В ответ Иван Дмитриевич указал на литографию с чертями:
— По-моему, такие картинки вешают в чайных. Зачем вы ее здесь держите?
— Мать подарила.
— Вам?
— Мне. Что вас удивляет?
— Чертяки эти. С какой стати вздумалось ей дарить сыну этих шишиг?
— С намеком, — объяснил Куколев. — Мол, вон оно что с людьми делает, вино-то!
— Вы разве пьете?
— Нет, но раньше бывало.
— А это что? — перешел Иван Дмитриевич от литографии к акварели.
— Это? А-а, пустяки.
— Тоже чей-то подарок?
— Да, одного приятеля.
— И тоже с намеком?
— Сейчас не время. Давайте к делу, — сказал Куколев. — Подсаживайтесь поближе, сейчас я вам все покажу.
Он, ясное дело, торопился, и все-таки уже тогда возникло смутное подозрение, что говорить об этой акварели ему не только некогда, но и не хочется.
Здоровой рукой Куколев разложил на столе свой планчик, сели его изучать.
— Сделайте одолжение, — попросил он, покончив с маршрутом, — поезжайте к моему брату в качестве официального лица, как-нибудь припугните его полицией и узнайте, там ли Марфа Никитична. Еще лучше, если вы сумеете вернуть ее домой. Может быть, вам это и удастся. Братец у меня всегда был трусоват, а вы, насколько мне известно, человек находчивый… Заранее благодарен.
С этими словами Куколев достал из кармана и положил поверх планчика десятирублевую ассигнацию.
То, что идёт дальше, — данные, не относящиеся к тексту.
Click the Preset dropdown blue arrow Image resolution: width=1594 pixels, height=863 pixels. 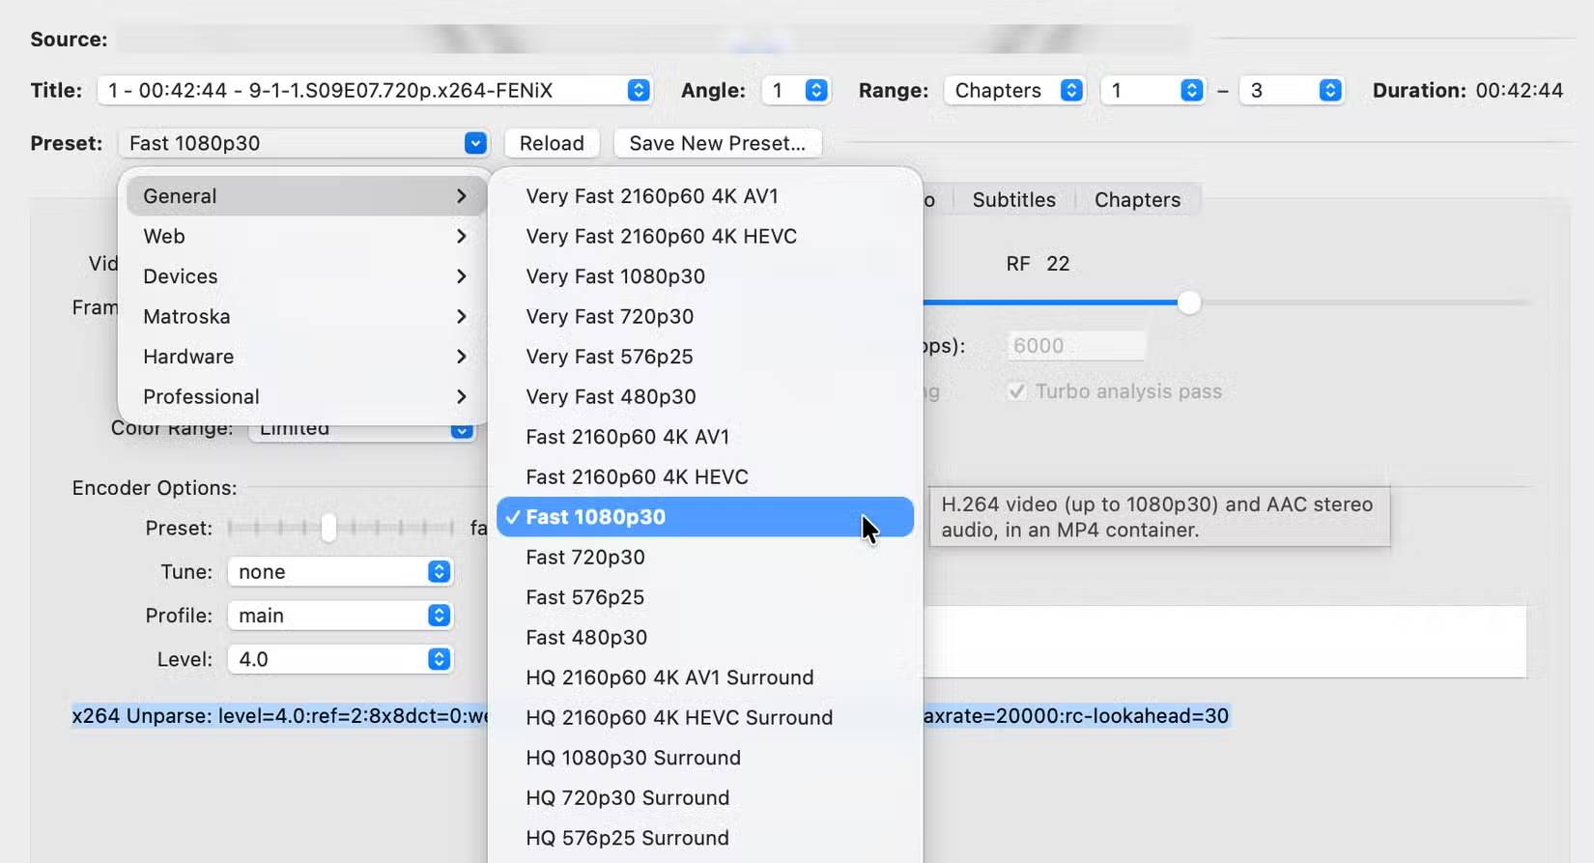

— Что, — не прикасаясь к ней, спросил Иван Дмитриевич, — прямо сейчас?
— Да, голубчик.
— Отчего такая срочность, если вашей матушке ничто не угрожает?
— Моя Оленька сегодня весь день проплакала. Она без бабушки жить не может.
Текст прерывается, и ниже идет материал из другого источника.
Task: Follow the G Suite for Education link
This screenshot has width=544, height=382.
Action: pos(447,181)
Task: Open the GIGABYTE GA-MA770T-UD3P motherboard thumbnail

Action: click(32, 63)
— Извините, Яков Семенович, но за десять рублей я в это поверить не могу.
— А за сколько можете?
— По крайней мере, за половину той суммы, которую унесла Марфа Никитична.
— Хорошо, — вздохнул Куколев, — признаюсь вам честно. В бумажнике вместе с деньгами лежала одна вещица, не предназначенная для посторонних глаз.
— Что же это такое?
— Для вас не имеет значения. Для нее, впрочем, тоже. Я не хочу, чтобы вещица попала в руки моего брата.
Такая секретность подействовала на Ивана Дмитриевича едва ли не сильнее, чем соблазнительно красневшая на столике десятка. Наряду с мстительностью, любопытство лежало в основе его характера, как замковый камень.
— Ладно, — сдался он. — Еще одну красненькую накиньте, и я к вашим услугам.
Просьба исполнена была немедленно: поверх десятирублевой ассигнации легла вторая такая же.
— И на извозчика, — велел Иван Дмитриевич.
— Прошу.
Куколев добавил к двадцати рублям еще полтинник, два двугривенных и гривенник.
— Ой, хватит ли? Ваньки обнаглели, дерут, ироды.
— Не сомневайтесь. Достанет два раза туда и обратно съездить.
— Верю, верю. Давайте еще пять рублей, и я готов ехать.
— Не многовато? Пять рублей-то на что?
— Так. Для ровного счета.
— Десять, десять, рубль мелочью и пять, — сосчитал Куколев. — Получается двадцать шесть рублей. По-вашему, это круглая сумма? Тогда уж давайте мелочь назад. Или нет, возвращайте мне все, а я вам выдам четвертную, и дело с концом.
— Нет, оставим как есть, — твердо сказал Иван Дмитриевич. — Мне приносят удачу те числа, что делятся на тринадцать.
В прихожей он незаметно сунул двугривенный Евлампию, исполнив тем самым свое обещание, и вышел.